Quel est donc ce crabe qui ronge l’estomac sans jamais lâcher prise, qui fait battre le cœur, enflamme la poitrine, serre la gorge, annihile la raison, fait passer du désespoir à l’exaltation et de la vengeance à la construction positive ? Quel est ce sentiment morbide, d’où vient-il ? Est-il une maladie ou une fatalité ? Procède-t-il d’une construction humaine ou provient-il de son animalité ? Le mot jalousie définit-il plusieurs sentiments et comportements ou n’est-il que l’évolution d’un seul ? Amour et jalousie sont-ils toujours mêlés ? Jalousie et infidélité sont-ils toujours liés ? Quand on s’aime devient-on possessif de l’autre ? Etre seul objet d’amour de l’autre, est-ce universel ? Peut-on aimer sans être jaloux ? Peut-on être jaloux sans aimer ? Comment vivre cet enfer qu’est la jalousie ? Qu’en est-il de la clinique ? (12) (13). Tant d’autres questions auxquelles nous allons tenter de répondre.
Introduction
La jalousie est un sentiment conflictuel de méfiance qui donne sans raison objective des aliments à un malaise. Ce sentiment est si commun et si ancien que déjà les dieux de l’Antiquité grecque eux-mêmes y succombaient. Il est vrai que ces dieux étaient particulièrement humains. Héra, la Junon des Romains, femme et aussi sœur de Zeus (alias Jupiter), le faisait surveiller, et il fallait bien ça vu la richesse de sa vie sentimentale, par Argos, l’espion aux cent yeux.

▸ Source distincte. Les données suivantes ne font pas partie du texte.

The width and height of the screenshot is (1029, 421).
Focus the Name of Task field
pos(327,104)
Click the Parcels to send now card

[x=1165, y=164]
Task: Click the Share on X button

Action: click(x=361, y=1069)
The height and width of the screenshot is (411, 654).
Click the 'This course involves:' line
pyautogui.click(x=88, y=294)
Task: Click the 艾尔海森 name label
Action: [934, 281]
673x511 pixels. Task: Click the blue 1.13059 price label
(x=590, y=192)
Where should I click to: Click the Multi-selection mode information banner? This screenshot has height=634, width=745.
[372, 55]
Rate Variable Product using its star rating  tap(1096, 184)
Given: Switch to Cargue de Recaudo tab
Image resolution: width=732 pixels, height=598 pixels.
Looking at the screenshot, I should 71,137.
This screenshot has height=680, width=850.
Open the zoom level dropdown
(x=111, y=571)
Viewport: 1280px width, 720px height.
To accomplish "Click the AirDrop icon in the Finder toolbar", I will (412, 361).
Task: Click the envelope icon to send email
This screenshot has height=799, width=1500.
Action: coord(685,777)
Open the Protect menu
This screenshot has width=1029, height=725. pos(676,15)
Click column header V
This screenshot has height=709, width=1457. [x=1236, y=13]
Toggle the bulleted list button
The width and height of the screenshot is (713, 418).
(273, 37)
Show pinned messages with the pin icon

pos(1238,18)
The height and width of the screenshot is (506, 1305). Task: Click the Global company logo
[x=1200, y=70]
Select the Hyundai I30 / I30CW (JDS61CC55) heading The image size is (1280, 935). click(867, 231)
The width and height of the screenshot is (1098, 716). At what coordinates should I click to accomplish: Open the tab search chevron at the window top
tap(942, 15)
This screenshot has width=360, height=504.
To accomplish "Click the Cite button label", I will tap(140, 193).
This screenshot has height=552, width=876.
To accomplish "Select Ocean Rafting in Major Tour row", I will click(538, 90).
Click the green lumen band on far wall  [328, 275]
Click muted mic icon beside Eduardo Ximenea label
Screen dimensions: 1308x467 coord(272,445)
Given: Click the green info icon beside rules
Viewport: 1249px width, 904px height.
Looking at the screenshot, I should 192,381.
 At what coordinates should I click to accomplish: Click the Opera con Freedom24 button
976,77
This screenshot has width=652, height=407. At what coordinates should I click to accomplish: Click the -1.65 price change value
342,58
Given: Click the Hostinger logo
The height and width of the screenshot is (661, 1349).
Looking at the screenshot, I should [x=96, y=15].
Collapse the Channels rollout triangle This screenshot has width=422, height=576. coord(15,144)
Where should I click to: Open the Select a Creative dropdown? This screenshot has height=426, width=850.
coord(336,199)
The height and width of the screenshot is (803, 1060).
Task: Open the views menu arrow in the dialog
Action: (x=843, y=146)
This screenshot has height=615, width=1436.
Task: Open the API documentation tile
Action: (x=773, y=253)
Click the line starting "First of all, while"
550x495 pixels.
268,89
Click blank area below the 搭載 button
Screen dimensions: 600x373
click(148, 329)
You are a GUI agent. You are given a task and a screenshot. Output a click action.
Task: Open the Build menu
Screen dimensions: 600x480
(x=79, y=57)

Lucy Vincent (27) pense qu’« il existe toujours chez l’homme un mal-être existentiel lié au fait qu’il ne saura jamais avec certitude s’il est le réel père biologique de ses enfants ». Michel Aubry (1) parle de « leurre » du couple jaloux – jalousé car une partie de la réalité est obstruée par la souffrance, la frustration, la revendication. Patrick Blachère (2) confirme « qu’aucune relation humaine n’est exempte de jalousie ».
En consultation, la jalousie est fréquemment exprimée, cause de désamour, de disputes et de crises, de blocages sexuels, de séparations ou de divorces, de violence conduisant parfois au meurtre.